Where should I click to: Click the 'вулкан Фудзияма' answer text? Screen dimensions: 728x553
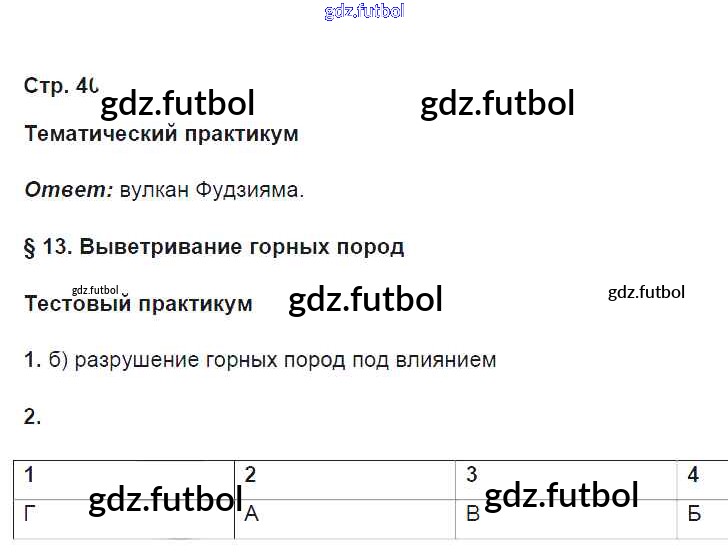click(211, 190)
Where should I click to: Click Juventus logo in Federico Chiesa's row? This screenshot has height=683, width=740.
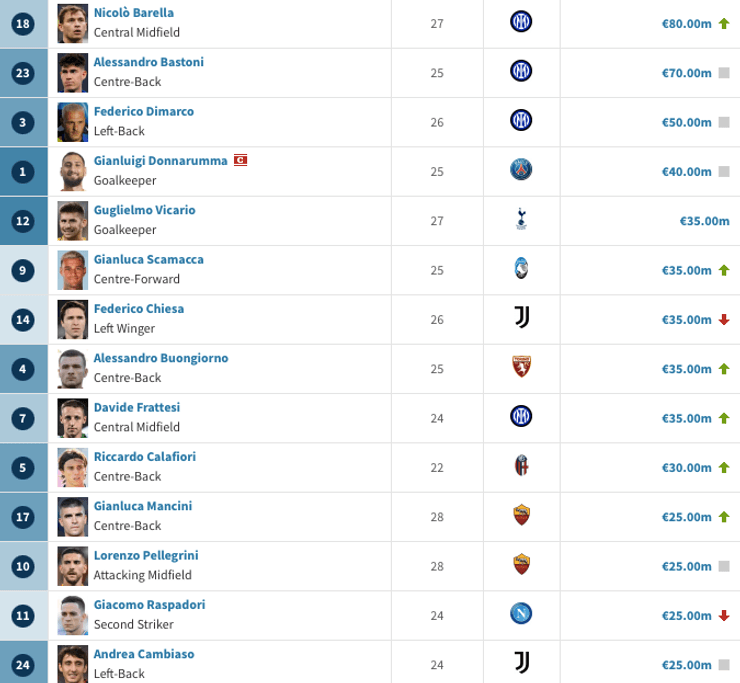(x=521, y=318)
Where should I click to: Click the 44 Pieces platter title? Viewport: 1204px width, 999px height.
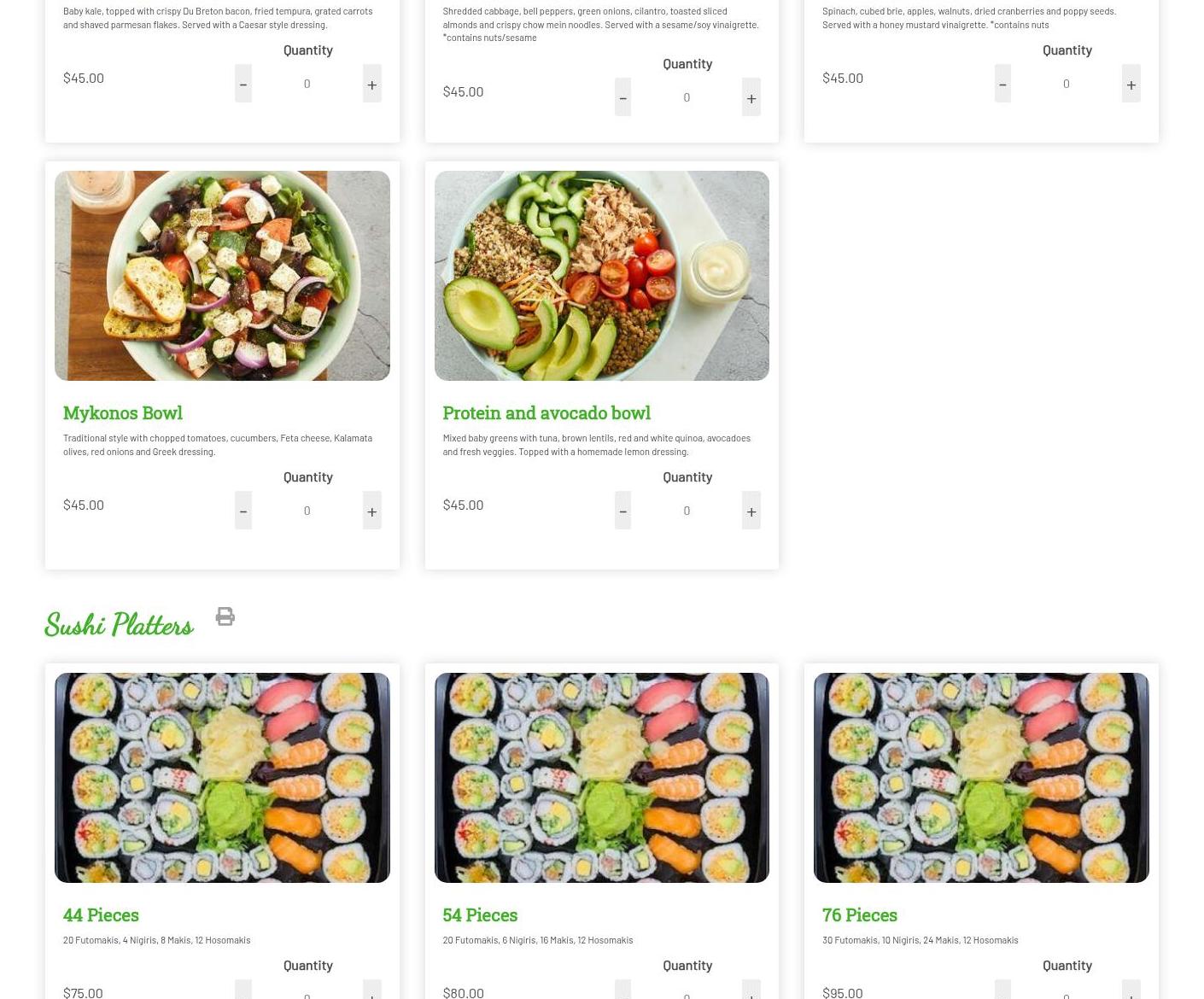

##########

Every line of the listing above is to be repeated exactly, with its pictures left out.

Where should I click to: Click the 'вулкан Фудзияма' answer text? Screen dimensions: 728x553
click(211, 190)
Where should I click to: Click Juventus logo in Federico Chiesa's row? This screenshot has height=683, width=740.
(x=521, y=318)
Where should I click to: Click the 44 Pieces platter title? Viewport: 1204px width, 999px height.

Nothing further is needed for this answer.